WORK INSTRUCTION
Could you return every record below without changing a word?

Stored data
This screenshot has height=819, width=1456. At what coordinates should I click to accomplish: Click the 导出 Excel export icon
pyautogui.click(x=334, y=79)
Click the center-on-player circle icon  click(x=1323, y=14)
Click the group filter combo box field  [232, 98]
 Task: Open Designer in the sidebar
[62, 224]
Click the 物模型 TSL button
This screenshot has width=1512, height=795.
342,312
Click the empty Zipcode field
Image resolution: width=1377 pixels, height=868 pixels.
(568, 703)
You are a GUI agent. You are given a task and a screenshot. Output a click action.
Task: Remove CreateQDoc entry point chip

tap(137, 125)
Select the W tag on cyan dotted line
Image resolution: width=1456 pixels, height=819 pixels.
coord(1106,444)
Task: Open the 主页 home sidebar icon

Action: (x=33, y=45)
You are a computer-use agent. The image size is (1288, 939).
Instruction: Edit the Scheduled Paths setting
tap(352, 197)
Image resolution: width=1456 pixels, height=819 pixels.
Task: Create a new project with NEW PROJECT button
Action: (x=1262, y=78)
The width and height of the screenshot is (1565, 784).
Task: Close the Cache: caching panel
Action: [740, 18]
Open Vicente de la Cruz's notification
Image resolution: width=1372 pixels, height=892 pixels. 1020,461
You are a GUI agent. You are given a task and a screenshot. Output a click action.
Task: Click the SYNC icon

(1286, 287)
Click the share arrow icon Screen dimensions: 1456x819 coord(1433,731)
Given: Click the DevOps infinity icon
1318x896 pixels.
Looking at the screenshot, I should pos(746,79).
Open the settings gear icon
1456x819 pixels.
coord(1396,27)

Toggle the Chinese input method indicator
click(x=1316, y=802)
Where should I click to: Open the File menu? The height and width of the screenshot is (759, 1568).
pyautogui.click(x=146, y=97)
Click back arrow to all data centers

ANSWER TO THIS EXERCISE
This screenshot has height=819, width=1456. At what coordinates should I click to accomplish: Click the 导出 Excel export icon
pyautogui.click(x=334, y=79)
Click the center-on-player circle icon  click(x=1323, y=14)
Click the group filter combo box field  [232, 98]
 Task: Open Designer in the sidebar
[62, 224]
Click the 物模型 TSL button
This screenshot has width=1512, height=795.
342,312
Click the empty Zipcode field
Image resolution: width=1377 pixels, height=868 pixels.
(568, 703)
You are a GUI agent. You are given a task and a screenshot. Output a click action.
Task: Remove CreateQDoc entry point chip

tap(137, 125)
Select the W tag on cyan dotted line
Image resolution: width=1456 pixels, height=819 pixels.
coord(1106,444)
Task: Open the 主页 home sidebar icon

Action: (x=33, y=45)
You are a computer-use agent. The image size is (1288, 939).
Instruction: Edit the Scheduled Paths setting
tap(352, 197)
Image resolution: width=1456 pixels, height=819 pixels.
Task: Create a new project with NEW PROJECT button
Action: (x=1262, y=78)
The width and height of the screenshot is (1565, 784).
Task: Close the Cache: caching panel
Action: [740, 18]
Open Vicente de la Cruz's notification
Image resolution: width=1372 pixels, height=892 pixels. 1020,461
You are a GUI agent. You are given a task and a screenshot. Output a click action.
Task: Click the SYNC icon

(1286, 287)
Click the share arrow icon Screen dimensions: 1456x819 coord(1433,731)
Given: Click the DevOps infinity icon
1318x896 pixels.
Looking at the screenshot, I should pos(746,79).
Open the settings gear icon
1456x819 pixels.
coord(1396,27)

Toggle the Chinese input method indicator
click(x=1316, y=802)
Where should I click to: Open the File menu? The height and width of the screenshot is (759, 1568).
pyautogui.click(x=146, y=97)
Click back arrow to all data centers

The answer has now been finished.